Линкольн отказался также помиловать одного партизана, политического лидера из Миссури, некоего Николса. Судья Холт рассказывал о Николсе: «У него был обычай насыпать порох в уши попавшим к нему в плен северянам. Затем он поджигал порох, и взрыв разносил головы пленных на куски. Когда его поймали, при нем нашли несколько человеческих ушей».
Однажды Линкольна разбудили среди ночи, рассказали случай с 19-летним крестьянским юношей, заснувшим на посту в заставе. В ночной рубахе он подошел к столу и написал приказ о помиловании. Опасаясь, что приказ может затеряться в пути, он разослал телеграммы в четыре высокие-инстанции. Одному конгрессмену он сказал:
— Я не могу помыслить о потусторонней вечной жизни с кровью этого юноши на моей совести. Нет ничего удивительного в том, что мальчик, выросший на ферме, привыкший ложиться спать с наступлением темноты, заснул на посту. И я не могу дать своего согласия «а то, чтобы его за это расстреляли.
До какой степени частые помилования президента портили дисциплину армии? Чонси Дэпью ответил на этот вопрос словами генерала Шермана. Однажды Дэпью спросил: «Как вам удавалось приводить в исполнение приговоры ваших военно-полевых судов и избегать при этом линкольнских помилований?» Шерман ответил: «Провинившихся я сразу расстреливал». По всей вероятности, Грант, Томас, Шеридан, как и любой другой командир, выигрывавший сражения и целые кампании, пользовались теми же незаконными, нелегальными способами, что и Шерман.
В армиях хорошо знали, что спасенных президентским помилованием от расстрела ждали железные решетки, тюремное меню, одиночное заключение, каторжная работа, кандалы с ядром. Если не было специального распоряжения президента насчет дальнейшей судьбы помилованных, их отправляли в тюрьму Драй Бортюгас во Флориде. Тропический климат изводил арестантов. Дезертиры, воры, трусы, мятежники, симулянты, любители премиальных, выполнявшие кандальный танец на островах Драй Бортюгас, неизменно в письмах домой жаловались на невыносимые условия жизни.
В течение одного только года военно-полевые суды рассмотрели 30 тысяч случаев нарушений военных уставов. Наиболее крупные дела неизбежно оказывались у Линкольна. Джон Хэй записал в своем дневнике, что однажды, во второй половине жаркого летнего дня, президент потратил шесть часов на разбор приговоров военно-полевых судов, стараясь найти хоть малейшую зацепку, оправдывающую спасение жизни человека.
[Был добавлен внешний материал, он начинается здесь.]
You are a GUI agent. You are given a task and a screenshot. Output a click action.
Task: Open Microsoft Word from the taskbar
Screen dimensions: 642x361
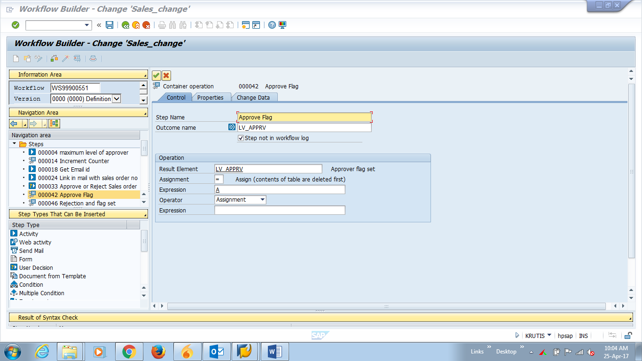(x=274, y=351)
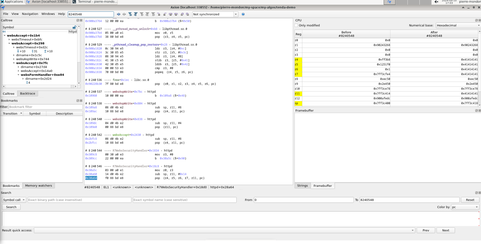Click the show 10 more below icon
The width and height of the screenshot is (481, 244).
pyautogui.click(x=18, y=51)
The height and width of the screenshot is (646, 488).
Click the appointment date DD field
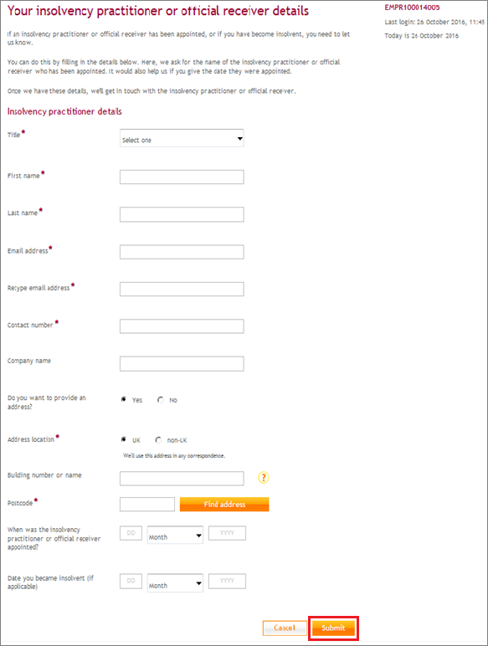point(131,533)
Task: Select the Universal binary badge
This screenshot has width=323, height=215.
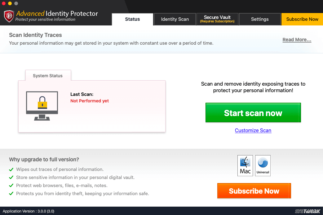Action: point(263,165)
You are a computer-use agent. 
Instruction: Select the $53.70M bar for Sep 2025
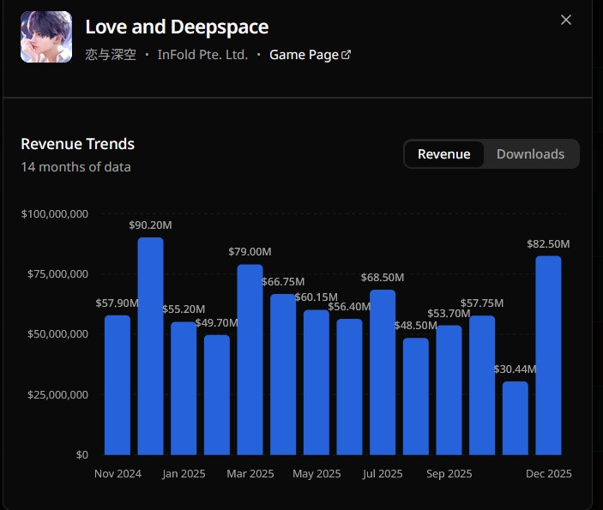point(449,390)
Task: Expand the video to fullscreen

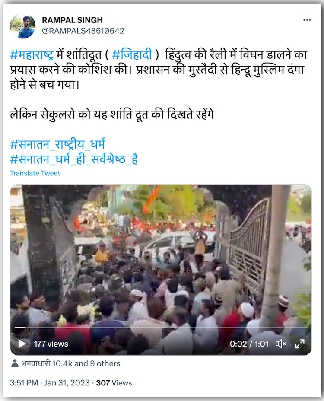Action: coord(300,344)
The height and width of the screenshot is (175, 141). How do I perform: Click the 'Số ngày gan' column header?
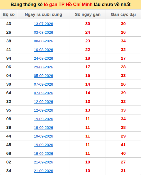(88, 14)
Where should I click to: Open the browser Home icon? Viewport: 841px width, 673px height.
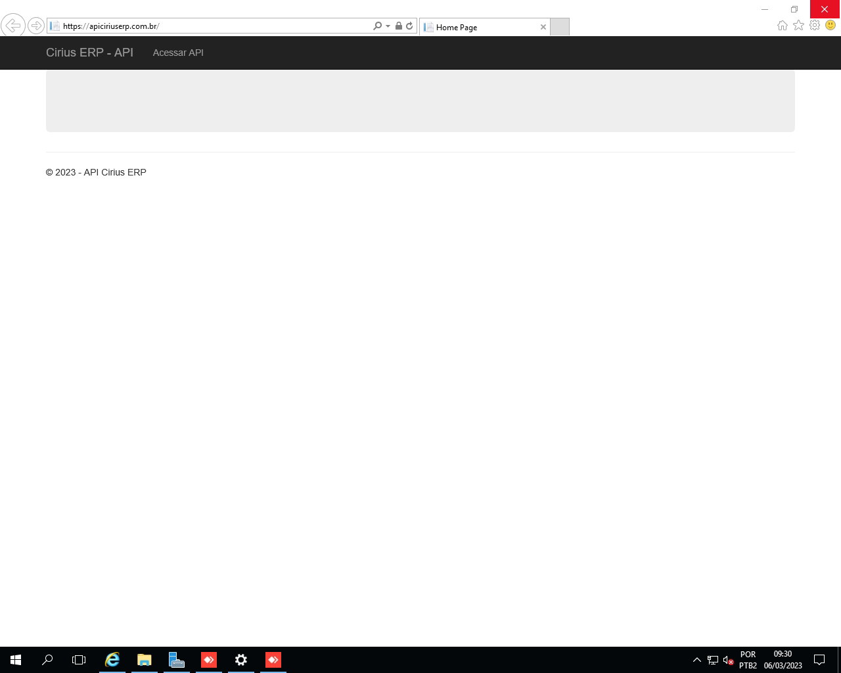[x=782, y=25]
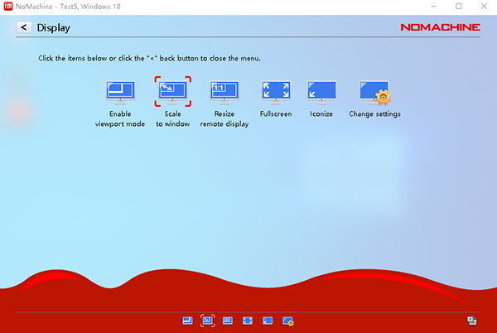Click the small change settings gear icon in bottom bar
The height and width of the screenshot is (333, 497).
[288, 320]

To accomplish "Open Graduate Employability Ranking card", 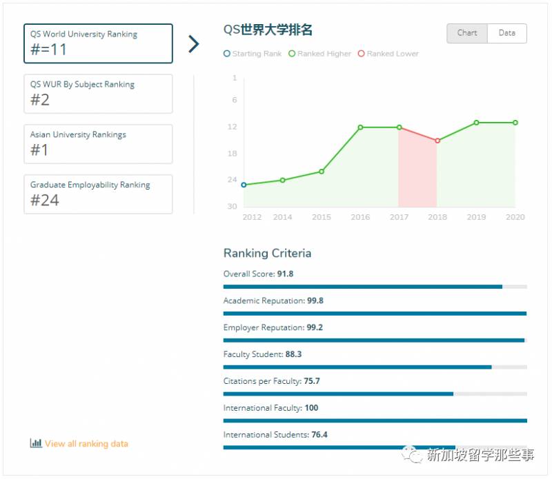I will click(98, 194).
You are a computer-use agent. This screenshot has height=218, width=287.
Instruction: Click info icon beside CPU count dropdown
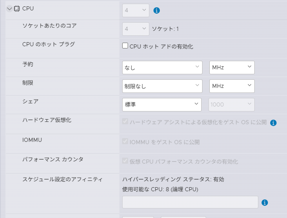click(157, 10)
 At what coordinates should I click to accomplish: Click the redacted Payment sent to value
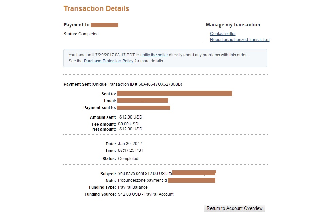(x=144, y=108)
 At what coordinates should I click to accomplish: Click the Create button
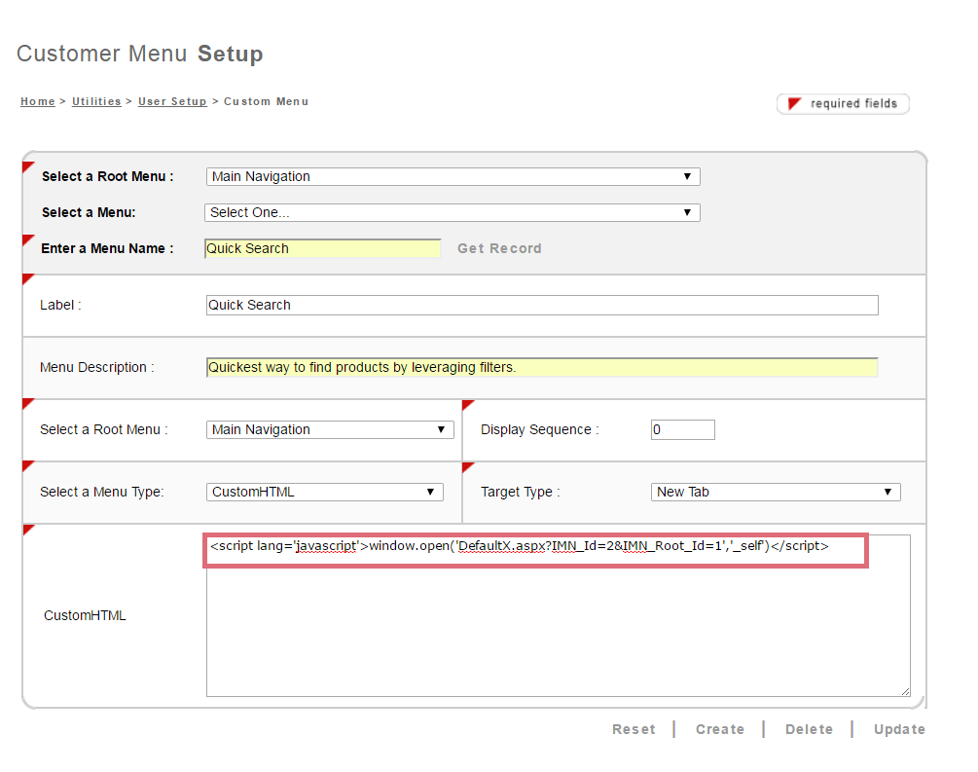click(720, 729)
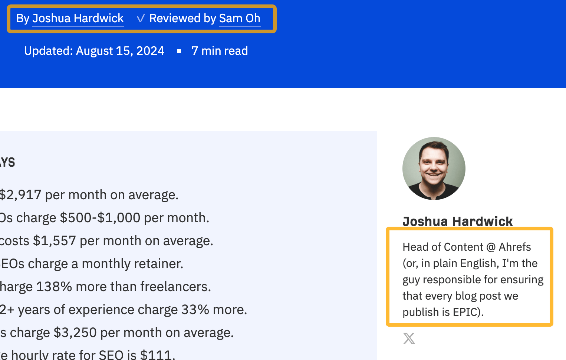The image size is (566, 360).
Task: Click the $2,917 per month average line
Action: tap(89, 195)
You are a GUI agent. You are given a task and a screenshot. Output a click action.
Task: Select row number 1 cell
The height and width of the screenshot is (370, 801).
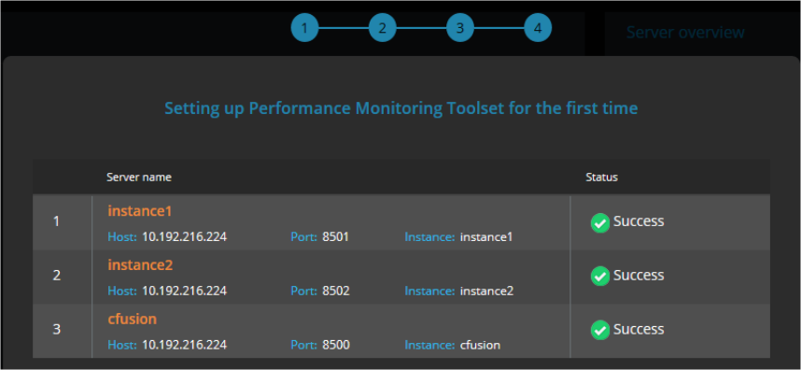point(56,221)
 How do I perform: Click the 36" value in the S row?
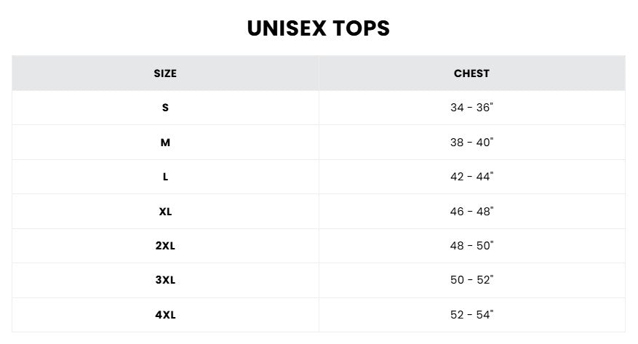(485, 108)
В одном случае он выражал сомнение в том, «поможет ли расстрел исправить этих людей», настаивая на том, что если оставить его в живых, правительство сможет заставить его по крайней мере работать на пользу обществу. В другом случае он написал: «Вместо расстрела пошлите его на фронт воевать».
9. Человек, ставший предметом спора
Линкольн, как человек и мыслитель, стал центром выборной кампании 1864 года. Одни согласны были голосовать за него без твердой веры в его способности, другие — с лояльностью, которая редко или никогда не была подвержена колебаниям. В хаосе событий того периода Линкольн для этих людей был светочем, маяком, который иногда почти потухал и вызывал в них полное отчаяние, но вскоре снова ровно и ясно сиял. Его жизнь в Белом доме, его решения, речи и послания становились достоянием всей страны, за них благодарили, их обсуждали, проклинали, подвергали сомнению. Все эти чувства и настроения должны были найти свое выражение в день выборов 8 ноября.
Дик Оглсби, выздоровевший после пулевых ранений, выставил свою кандидатуру в штате Иллинойс по списку юнионистов. В своем выступлении он вспомнил прогулку с Линкольном в Юрбейне в 1858 году и слова президента: «Помните, Дик, держите тесную связь с народом — он всегда прав и никого не собьет с правильного пути».
События заставляли Линкольна менять свою тактику. Многих его неожиданные переходы с одной позиции на другую озадачивали. Конгрессмен Джон Аллей вдруг открыл, что президент расходится с ним в вопросе, который они согласовали.
— Мистер президент, неужели вы так скоро переменили свое решение?
— Да, переменил. Я не высокого мнения о человеке, который сегодня не может быть умнее, чем вчера.
Каждая фаза войны переживалась и находила отзвук в кабинетах и залах Белого дома. Крук писал: «Когда Линкольн поднимался наверх в свою комнату, он неизменно, прежде чем войти, обращался к часовому на посту с пожеланиями доброй ночи. Затем он закрывал за собой дверь, и я, если была моя очередь, принимал восьмичасовое дежурство». В ночном безмолвии нависало отчаяние… и надежда.